Jum'at, 26/04/2024 13:11 WIB

Arogansi Politik di DPD Ancam Supremasi Hukum

Dualisme kepemimpinan Dewan Perwakilan Daerah (DPD) dinilai sebagai fenomena mengerikan bagi supremasi hukum di Indonesia.

Ilustrasi DPD RI

Jakarta - Dualisme kepemimpinan Dewan Perwakilan Daerah (DPD) dinilai sebagai fenomena mengerikan bagi supremasi hukum di Indonesia. Dimana, kepastian hukum yang semestinya menjadi panglima disabotase oleh kepentingan politik yang cenderung arogan.
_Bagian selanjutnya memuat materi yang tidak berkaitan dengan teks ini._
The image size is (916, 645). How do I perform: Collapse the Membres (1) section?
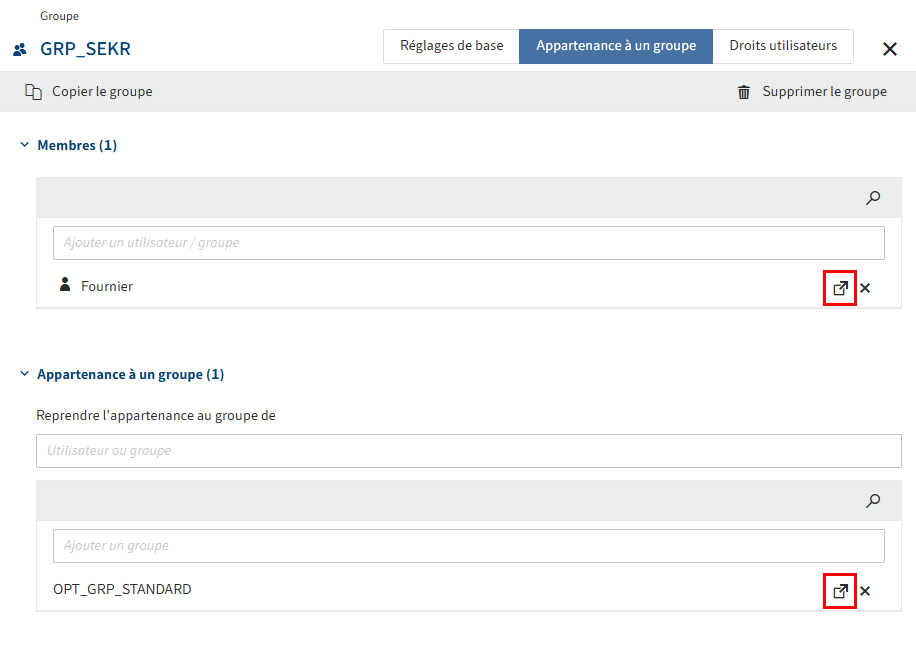pos(25,145)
Demikian disampaikan Anggota DPD RI dari Sulawesi Selatan AM Iqbal Parewangi, melalui rilisnya, Jakarta, Rabu (7/6). Menurutnya, preseden buruk yang dipertontonkan Wakil Ketua MA akan berimbas luas dan berbahaya bagi kelangsungan hidup bernegara.

"Masa depan semua putusan MA terancam. Akan banyak pihak yang secara sadar dan beramai-ramai tak mau melaksanakan putusan MA akibat preseden buruk yang dilakukan Wakil Ketua MA dengan tidak menghormati putusan MA sendiri terkait masa jabatan pimpinan DPD," kata Iqbal.

Kata Iqbal, pembentukan UU oleh Presiden, DPR, dan DPD terancam cacat formal dan tidak sah. Sebab, DPD adalah lembaga negara yang terlibat langsung dalam pembentukan UU bersama Presiden dan DPR sebagaimana diatur dalam pasal 22 D UUD 1945.

"Seluruh produk legislasi yang disampaikan DPD dengan pimpinan yang tidak sah menjadi tidak sah pula. Bahaya besar dalam konteks ini adalah terjadinya cacat formal pada semua produk legislasi yang dilahirkan Pemerintah, DPR, dan DPD," jelas Iqbal.

Lebih jauh Iqbal mengingatkan bahwa bahaya lebih parah adalah kemungkinan munculnya inspirasi kudeta terhadap kekuasaan lembaga negara lain, bahkan terhadap presiden. Dimana, tunduknya hukum pada tekanan dan realitas politik yang dijadikan sebagai panglima.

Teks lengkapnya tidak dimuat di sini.